THE TASK:
Copy out every line of the entries below word for word, leaving out the pictures.

Target pointing data:
▶

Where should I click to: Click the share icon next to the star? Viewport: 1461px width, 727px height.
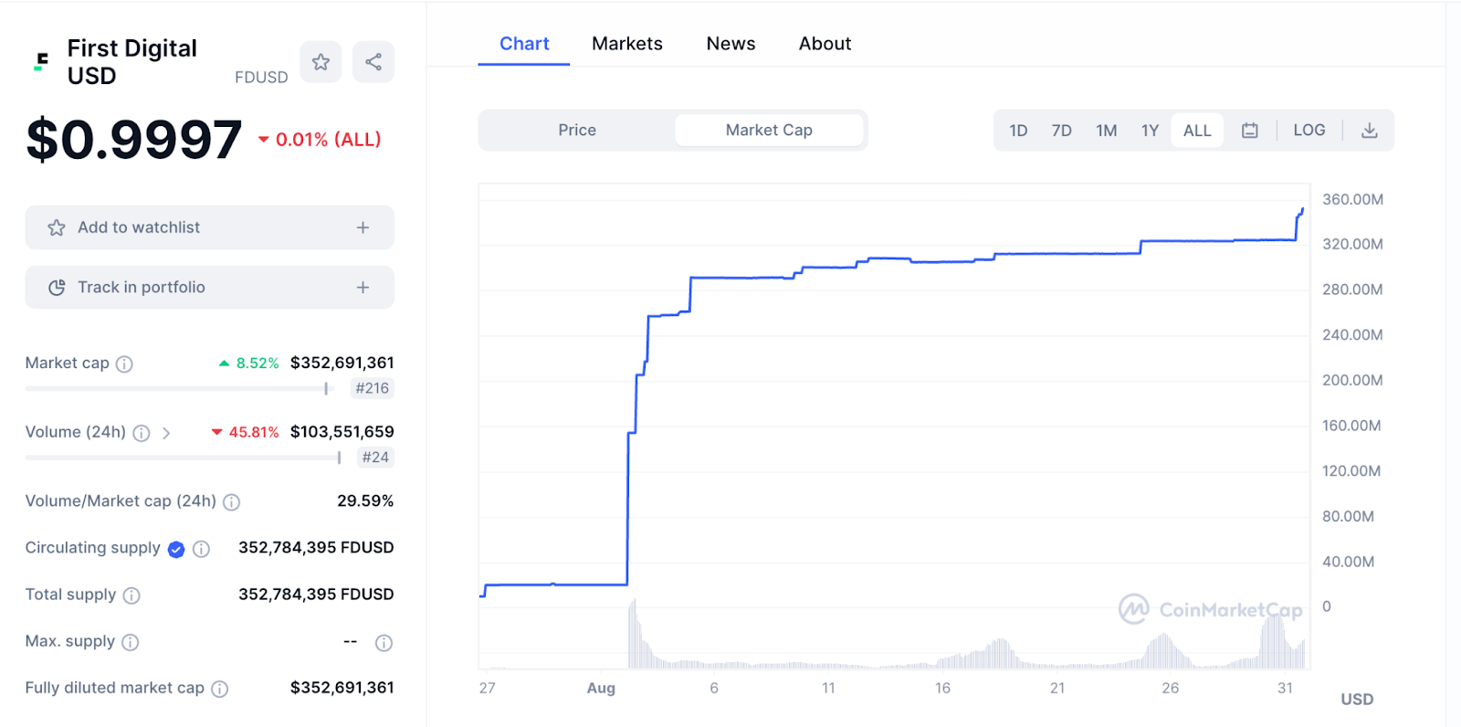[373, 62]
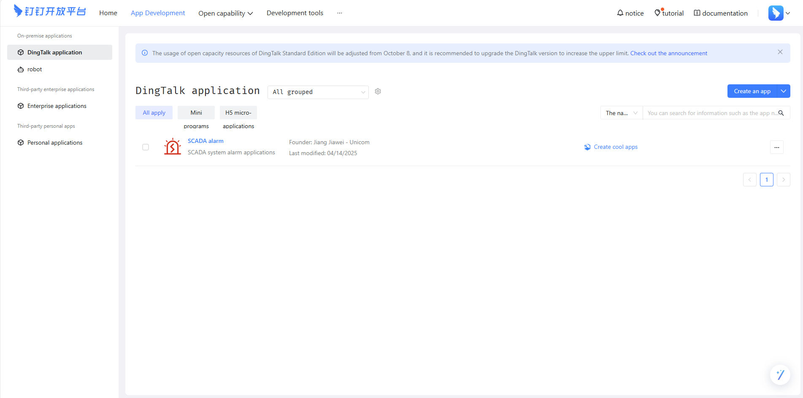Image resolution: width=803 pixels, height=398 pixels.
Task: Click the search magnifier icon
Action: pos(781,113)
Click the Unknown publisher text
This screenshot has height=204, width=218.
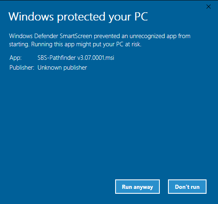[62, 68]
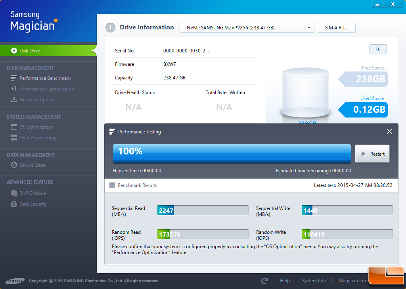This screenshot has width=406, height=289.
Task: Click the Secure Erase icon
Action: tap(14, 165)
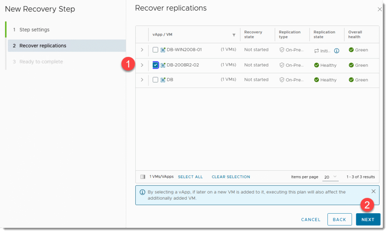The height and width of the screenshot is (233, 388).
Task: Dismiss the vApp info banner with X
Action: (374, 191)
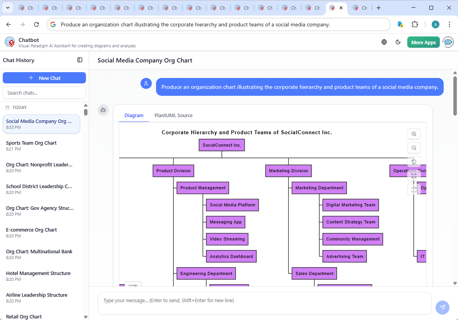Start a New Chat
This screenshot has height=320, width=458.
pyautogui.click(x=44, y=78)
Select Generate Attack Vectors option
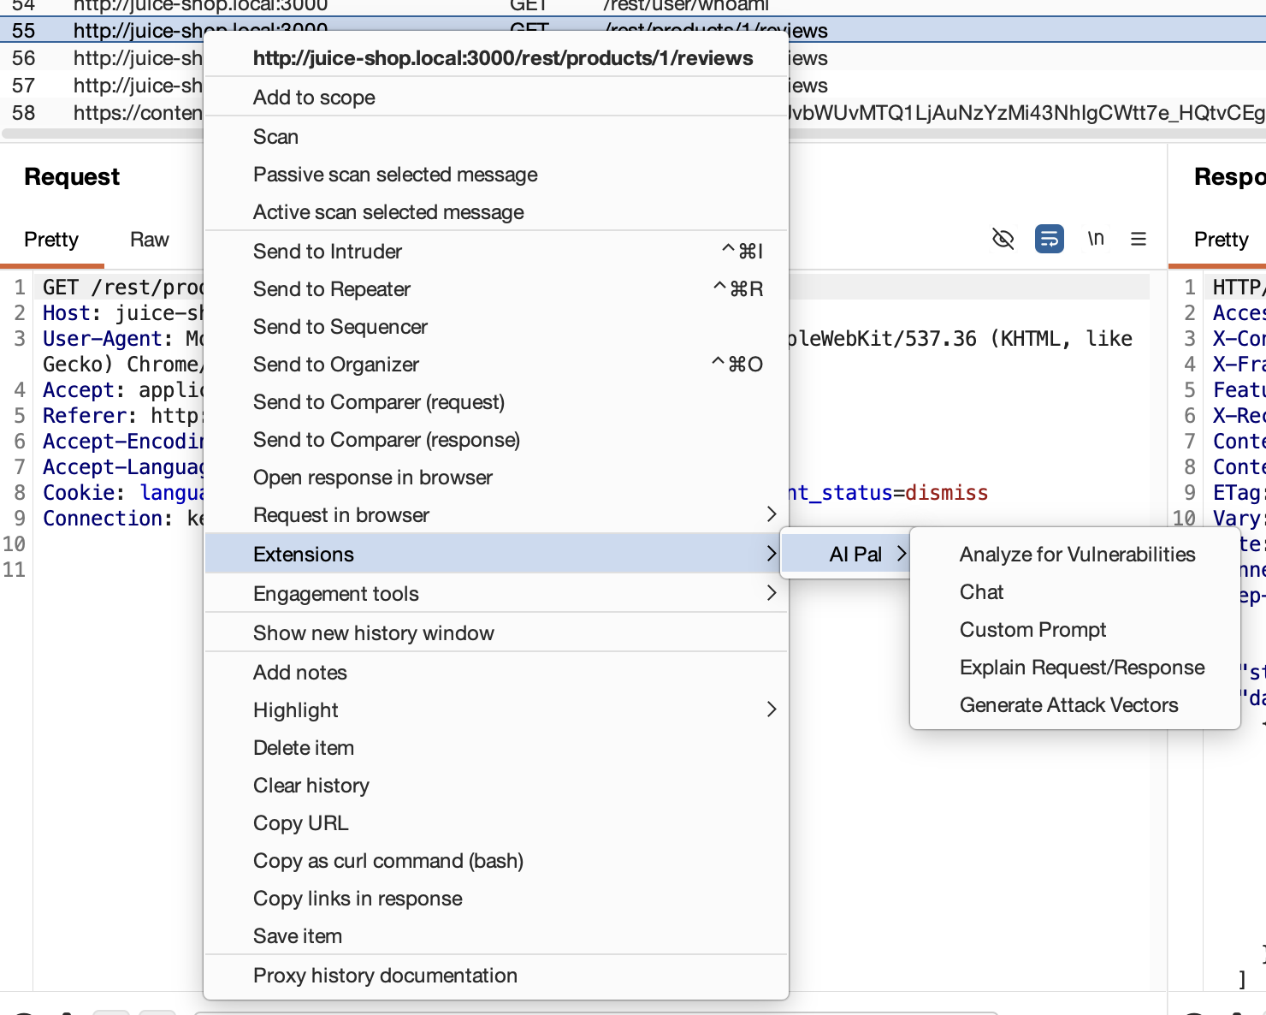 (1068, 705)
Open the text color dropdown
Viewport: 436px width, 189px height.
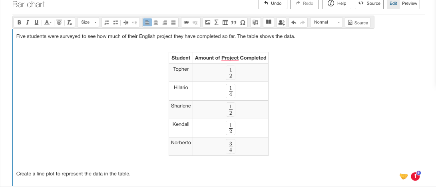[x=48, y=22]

◀

EXERCISE SOLUTION:
Where should I click to: Click the share icon next to the star? Viewport: 1461px width, 727px height.
[373, 62]
Image resolution: width=803 pixels, height=398 pixels.
Task: Click the search magnifier icon
Action: pos(781,113)
Click the Unknown publisher text
This screenshot has height=204, width=218.
[62, 68]
This screenshot has width=406, height=289.
Task: Click the Secure Erase icon
Action: tap(14, 165)
The height and width of the screenshot is (233, 388).
Task: Dismiss the vApp info banner with X
Action: (374, 191)
Start a New Chat
This screenshot has height=320, width=458.
pyautogui.click(x=44, y=78)
Select Generate Attack Vectors option
 (1068, 705)
Open the text color dropdown
Viewport: 436px width, 189px height.
[x=48, y=22]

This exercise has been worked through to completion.